### DATA:
::::::::

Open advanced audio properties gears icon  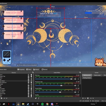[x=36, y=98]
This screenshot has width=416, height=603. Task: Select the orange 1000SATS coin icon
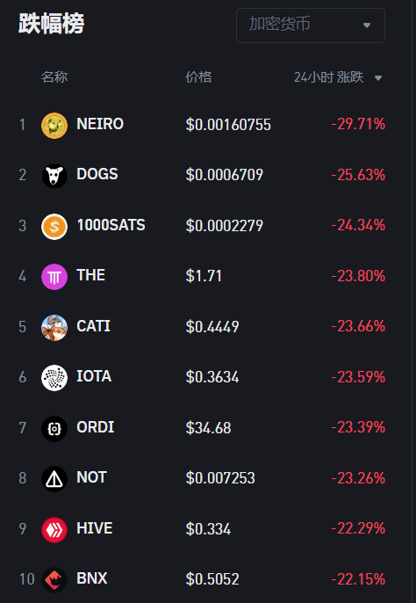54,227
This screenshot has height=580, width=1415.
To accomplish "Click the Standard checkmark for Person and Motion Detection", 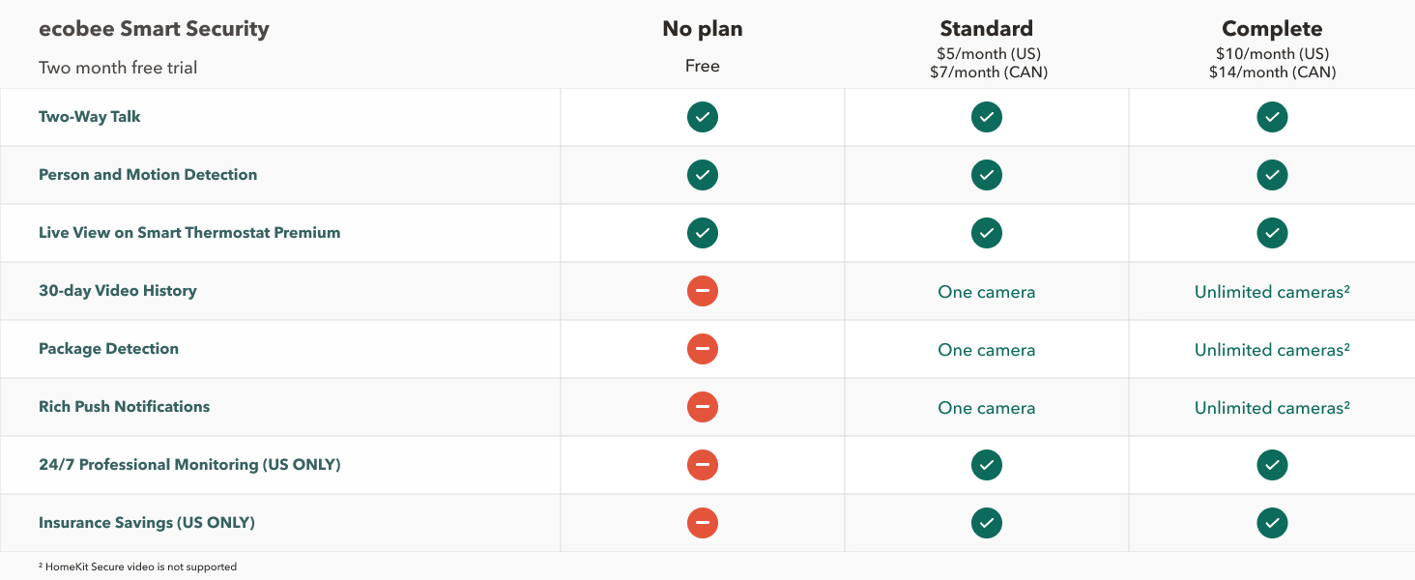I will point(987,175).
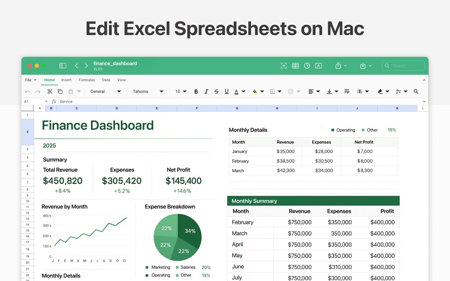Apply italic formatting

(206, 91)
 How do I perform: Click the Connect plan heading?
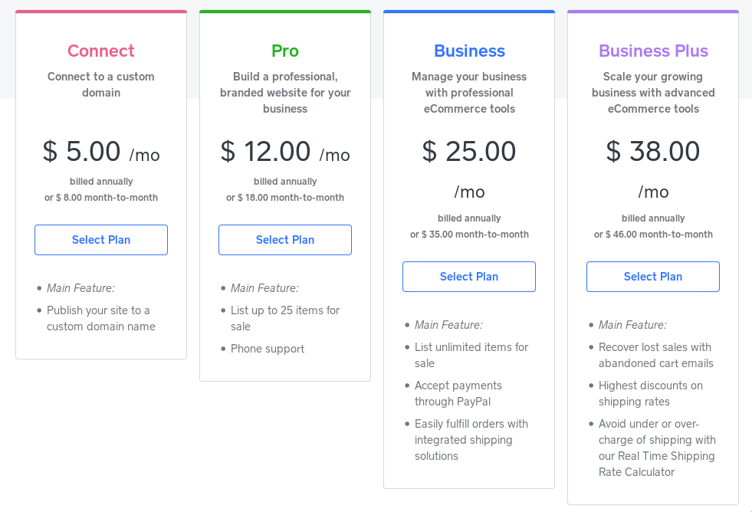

::::::::

### YOUR TASK:
When you reach the line with "This screenshot has width=416, height=603." in the records above, begin repeating the lines exactly, and stop after the line with "This screenshot has height=580, width=1415.". Skip all pictures.

### RESULT FOR THIS EXERCISE:
This screenshot has width=416, height=603. Task: Select the orange 1000SATS coin icon
54,227
This screenshot has height=580, width=1415.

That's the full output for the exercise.